# PROBLEM DESCRIPTION
Return the records below from the line containing "Facebook (721, 2530)" onward, exactly, through and including the last line.

(DATA TO EXAMINE)

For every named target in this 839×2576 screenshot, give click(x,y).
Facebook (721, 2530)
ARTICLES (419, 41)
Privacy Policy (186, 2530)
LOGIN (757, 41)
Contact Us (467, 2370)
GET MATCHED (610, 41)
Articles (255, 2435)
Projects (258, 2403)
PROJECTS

(End DATA TO EXAMINE)

# RESPONSE TO THE EXERCISE
Facebook (721, 2530)
ARTICLES (419, 41)
Privacy Policy (186, 2530)
LOGIN (757, 41)
Contact Us (467, 2370)
GET MATCHED (610, 41)
Articles (255, 2435)
Projects (258, 2403)
PROJECTS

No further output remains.